SUPPLIED RECORDS:
-.-.-

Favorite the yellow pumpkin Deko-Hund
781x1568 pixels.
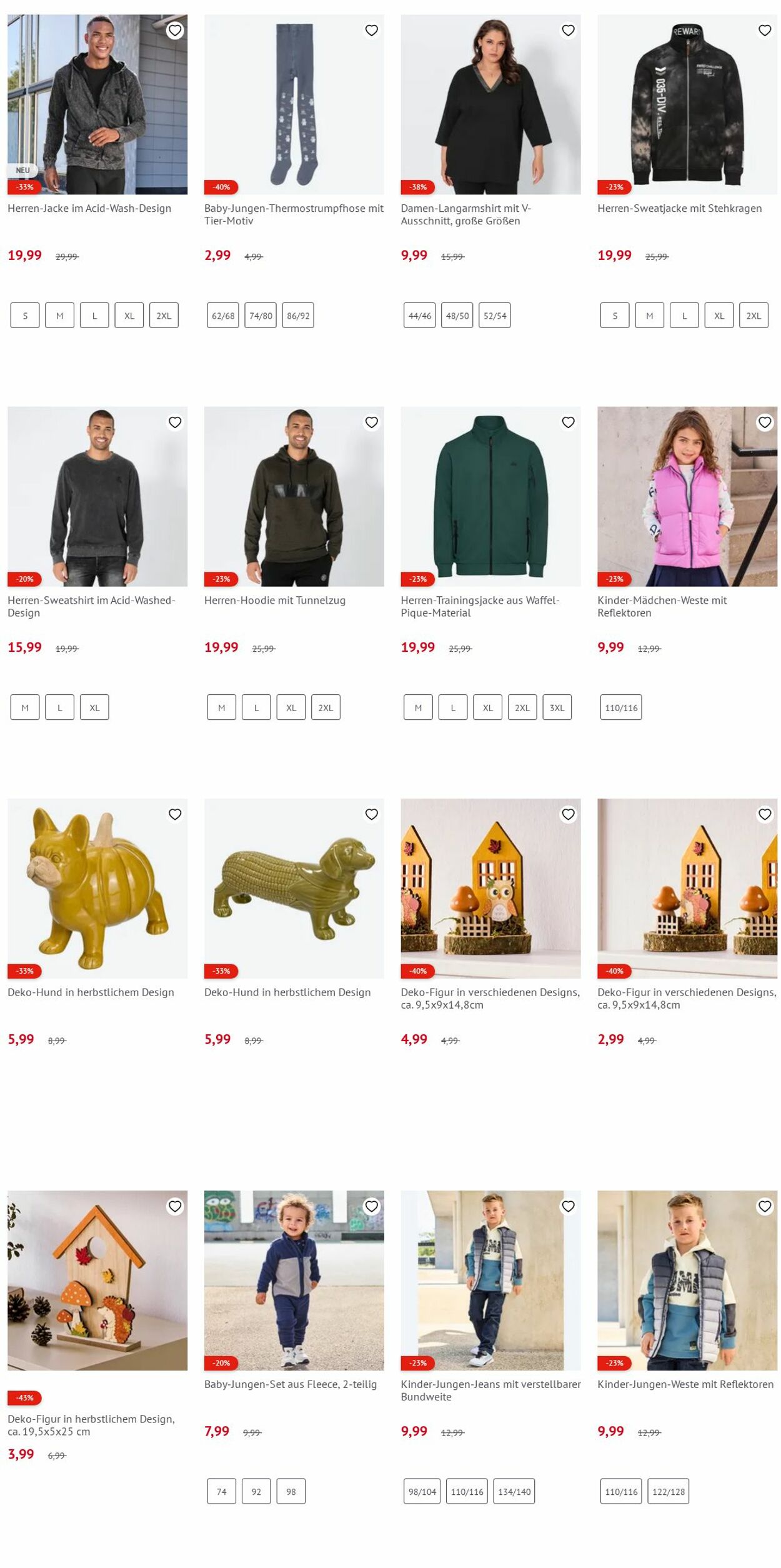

-.-.-

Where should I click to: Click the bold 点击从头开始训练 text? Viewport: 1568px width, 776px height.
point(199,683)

-.-.-

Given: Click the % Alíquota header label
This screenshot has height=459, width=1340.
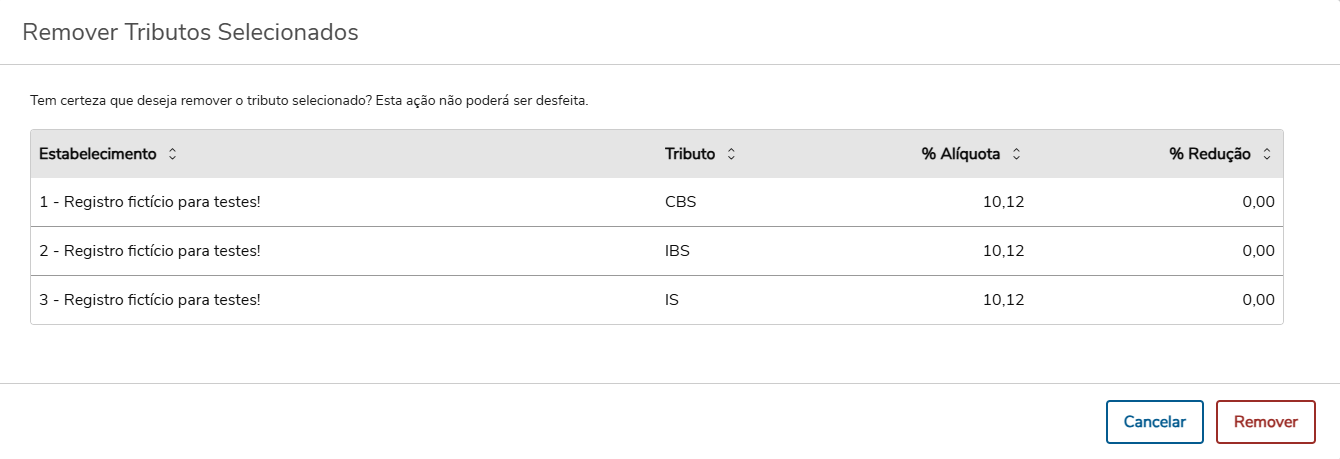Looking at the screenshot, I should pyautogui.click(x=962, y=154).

-.-.-

PROBLEM DETAILS: In the data above, start at the line that has "Favorite the yellow pumpkin Deko-Hund", stop after the line that has "781x1568 pixels.", and print every line in between exactly as it stands.

ANSWER TO THIS TASK:
Favorite the yellow pumpkin Deko-Hund
781x1568 pixels.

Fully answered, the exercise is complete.